One refugee said he was one of the 1,000 passengers on the train that was sent back on Monday 17 May after it reached the border. He succeeded in getting off Thursday on his second try to reach the FYR of Macedonia.
Meanwhile, in an ongoing effort to prepare for contingencies, the government has offered two new camp sites. One site, close to Cegrane camp, will have a capacity of 8,000 and can be extended to 11,000. The other is located east of Tetovo and will be able to hold 4,000 to 5,000 people.
Republic of Montenegro
Arrivals in Montenegro slowed to a trickle with only 10 Kosovars entering on Thursday. Several hundred had been arriving daily in the past days, but tension has heightened after the Yugoslav army tightened control over the borders of Montenegro a week ago.
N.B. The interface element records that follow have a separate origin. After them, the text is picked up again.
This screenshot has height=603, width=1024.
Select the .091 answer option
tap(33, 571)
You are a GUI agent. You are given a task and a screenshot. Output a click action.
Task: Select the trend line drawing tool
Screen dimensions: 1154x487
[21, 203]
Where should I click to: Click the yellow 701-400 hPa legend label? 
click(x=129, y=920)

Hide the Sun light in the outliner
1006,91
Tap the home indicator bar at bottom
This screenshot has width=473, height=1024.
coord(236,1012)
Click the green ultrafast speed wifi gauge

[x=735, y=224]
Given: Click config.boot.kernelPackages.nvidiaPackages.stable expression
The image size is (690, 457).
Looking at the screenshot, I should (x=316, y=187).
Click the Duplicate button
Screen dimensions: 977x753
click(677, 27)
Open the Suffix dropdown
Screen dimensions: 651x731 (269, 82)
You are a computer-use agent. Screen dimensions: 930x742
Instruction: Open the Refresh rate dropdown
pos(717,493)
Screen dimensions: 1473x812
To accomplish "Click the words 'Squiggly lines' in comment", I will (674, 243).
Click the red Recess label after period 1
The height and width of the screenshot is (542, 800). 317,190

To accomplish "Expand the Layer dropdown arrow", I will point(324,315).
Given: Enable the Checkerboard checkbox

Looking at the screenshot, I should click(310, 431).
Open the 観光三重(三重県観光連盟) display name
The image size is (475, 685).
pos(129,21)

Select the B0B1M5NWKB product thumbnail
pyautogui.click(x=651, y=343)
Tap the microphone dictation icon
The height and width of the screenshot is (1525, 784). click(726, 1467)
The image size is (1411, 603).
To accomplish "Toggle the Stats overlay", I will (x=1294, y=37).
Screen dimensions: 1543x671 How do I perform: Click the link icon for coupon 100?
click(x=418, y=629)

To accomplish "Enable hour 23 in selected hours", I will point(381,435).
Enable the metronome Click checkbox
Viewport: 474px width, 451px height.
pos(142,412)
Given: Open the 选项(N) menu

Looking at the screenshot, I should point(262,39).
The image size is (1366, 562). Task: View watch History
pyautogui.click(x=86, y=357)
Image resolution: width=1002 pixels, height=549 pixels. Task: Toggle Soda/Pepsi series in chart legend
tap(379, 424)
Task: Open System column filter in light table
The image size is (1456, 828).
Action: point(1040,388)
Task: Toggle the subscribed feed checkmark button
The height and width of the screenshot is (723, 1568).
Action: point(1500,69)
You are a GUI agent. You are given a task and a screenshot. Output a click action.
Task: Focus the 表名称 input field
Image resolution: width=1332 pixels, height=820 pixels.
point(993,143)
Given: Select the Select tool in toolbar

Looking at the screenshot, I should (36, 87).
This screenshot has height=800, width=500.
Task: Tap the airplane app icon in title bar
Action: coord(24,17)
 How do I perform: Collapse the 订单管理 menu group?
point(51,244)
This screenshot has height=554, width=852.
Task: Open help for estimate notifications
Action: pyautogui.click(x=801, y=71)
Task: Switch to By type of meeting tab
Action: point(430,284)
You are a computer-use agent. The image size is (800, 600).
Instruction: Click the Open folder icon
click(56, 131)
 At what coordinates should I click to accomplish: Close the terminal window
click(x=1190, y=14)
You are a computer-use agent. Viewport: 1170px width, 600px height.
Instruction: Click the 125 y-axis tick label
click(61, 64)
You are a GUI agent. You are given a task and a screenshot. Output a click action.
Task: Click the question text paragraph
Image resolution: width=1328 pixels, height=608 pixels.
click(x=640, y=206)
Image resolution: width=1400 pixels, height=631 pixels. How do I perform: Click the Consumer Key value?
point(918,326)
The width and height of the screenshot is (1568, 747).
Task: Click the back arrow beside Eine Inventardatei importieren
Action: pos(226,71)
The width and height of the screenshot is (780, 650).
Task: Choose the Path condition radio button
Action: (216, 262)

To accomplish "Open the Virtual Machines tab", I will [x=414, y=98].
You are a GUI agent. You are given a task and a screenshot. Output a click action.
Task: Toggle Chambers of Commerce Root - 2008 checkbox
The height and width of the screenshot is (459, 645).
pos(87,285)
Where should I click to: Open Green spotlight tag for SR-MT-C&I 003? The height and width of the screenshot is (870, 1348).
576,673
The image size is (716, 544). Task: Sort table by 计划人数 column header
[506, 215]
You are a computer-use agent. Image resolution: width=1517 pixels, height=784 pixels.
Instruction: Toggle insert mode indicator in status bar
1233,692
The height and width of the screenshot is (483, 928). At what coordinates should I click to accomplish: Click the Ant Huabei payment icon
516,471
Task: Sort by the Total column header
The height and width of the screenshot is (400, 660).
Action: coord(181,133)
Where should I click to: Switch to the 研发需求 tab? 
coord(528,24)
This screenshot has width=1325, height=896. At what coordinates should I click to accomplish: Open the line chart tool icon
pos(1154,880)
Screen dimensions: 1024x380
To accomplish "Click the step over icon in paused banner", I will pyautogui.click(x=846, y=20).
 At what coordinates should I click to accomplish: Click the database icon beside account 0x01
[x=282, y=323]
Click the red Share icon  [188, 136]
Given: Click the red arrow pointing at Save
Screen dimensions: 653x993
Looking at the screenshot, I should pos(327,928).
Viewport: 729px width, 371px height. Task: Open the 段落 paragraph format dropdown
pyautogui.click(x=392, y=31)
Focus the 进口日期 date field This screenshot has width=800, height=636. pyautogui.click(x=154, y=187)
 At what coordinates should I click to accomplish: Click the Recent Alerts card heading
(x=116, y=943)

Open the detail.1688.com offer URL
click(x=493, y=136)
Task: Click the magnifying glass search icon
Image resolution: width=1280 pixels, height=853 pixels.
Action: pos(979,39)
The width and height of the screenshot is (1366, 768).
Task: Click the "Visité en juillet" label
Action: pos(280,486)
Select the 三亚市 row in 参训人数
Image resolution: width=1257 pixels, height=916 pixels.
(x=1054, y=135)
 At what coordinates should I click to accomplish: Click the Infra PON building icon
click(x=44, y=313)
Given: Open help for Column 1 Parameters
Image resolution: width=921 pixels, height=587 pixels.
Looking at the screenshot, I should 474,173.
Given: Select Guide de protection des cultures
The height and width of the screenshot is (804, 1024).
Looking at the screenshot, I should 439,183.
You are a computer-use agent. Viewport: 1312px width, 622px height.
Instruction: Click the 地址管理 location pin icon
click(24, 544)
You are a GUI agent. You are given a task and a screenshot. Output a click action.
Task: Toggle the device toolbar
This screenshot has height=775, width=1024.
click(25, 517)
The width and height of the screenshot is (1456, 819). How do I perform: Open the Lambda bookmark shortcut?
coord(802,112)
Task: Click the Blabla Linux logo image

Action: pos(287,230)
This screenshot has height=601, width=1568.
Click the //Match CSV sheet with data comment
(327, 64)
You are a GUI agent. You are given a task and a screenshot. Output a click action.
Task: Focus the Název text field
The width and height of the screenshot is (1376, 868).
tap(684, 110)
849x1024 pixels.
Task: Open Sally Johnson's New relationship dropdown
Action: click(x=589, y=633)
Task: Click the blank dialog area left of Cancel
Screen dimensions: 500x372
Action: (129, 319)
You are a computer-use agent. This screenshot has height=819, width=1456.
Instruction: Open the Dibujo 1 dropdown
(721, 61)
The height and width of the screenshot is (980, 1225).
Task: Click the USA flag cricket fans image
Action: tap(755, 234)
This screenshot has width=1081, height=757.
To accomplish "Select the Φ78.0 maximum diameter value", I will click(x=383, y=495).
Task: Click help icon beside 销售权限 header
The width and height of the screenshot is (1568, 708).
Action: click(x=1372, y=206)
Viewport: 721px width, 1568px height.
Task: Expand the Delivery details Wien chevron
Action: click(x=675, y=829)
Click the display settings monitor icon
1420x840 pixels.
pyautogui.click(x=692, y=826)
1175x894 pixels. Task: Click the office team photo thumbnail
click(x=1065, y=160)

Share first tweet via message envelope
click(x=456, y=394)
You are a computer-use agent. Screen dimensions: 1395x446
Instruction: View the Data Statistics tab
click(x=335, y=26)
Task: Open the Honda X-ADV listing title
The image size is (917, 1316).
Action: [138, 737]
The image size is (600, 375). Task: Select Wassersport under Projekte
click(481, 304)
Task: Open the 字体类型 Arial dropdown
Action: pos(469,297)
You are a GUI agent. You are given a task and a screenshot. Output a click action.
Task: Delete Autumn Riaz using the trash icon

Also on Thursday, UNHCR transported 90 displaced people from Rozaje to Ulcinj in a continuing effort to move Kosovars there because of increased military activity.
UNHCR-IOM Humanitarian Evacuation Programme
In the first flight leaving via Greece under the humanitarian evacuation programme, 374 refugees flew Thursday to Australia from Thessaloniki, as part of a plan to expand departure capacity, in view of the congestion of Skopje airport.
The refugees, mainly women, children and elderly, were transported in nine buses from camps in the FYR of Macedonia earlier Thursday. They took off for Australia later in the day.
A total of 2,110 refugees left for third countries under the programme on Thursday, bringing the overall departures to date to 56,592.
In addition to the Australia-bound passengers, the others who departed Thursday from the FYR of Macedonia proceeded to Austria, Canada, Germany, Ireland, Italy, the Netherlands, Norway, Portugal and Switzerland.
At least 39 countries have offered 135,000 places for the evacuation from the FYR of Macedonia, with priority accorded to the most vulnerable refugees, including those in need of special medical care and family reunification cases.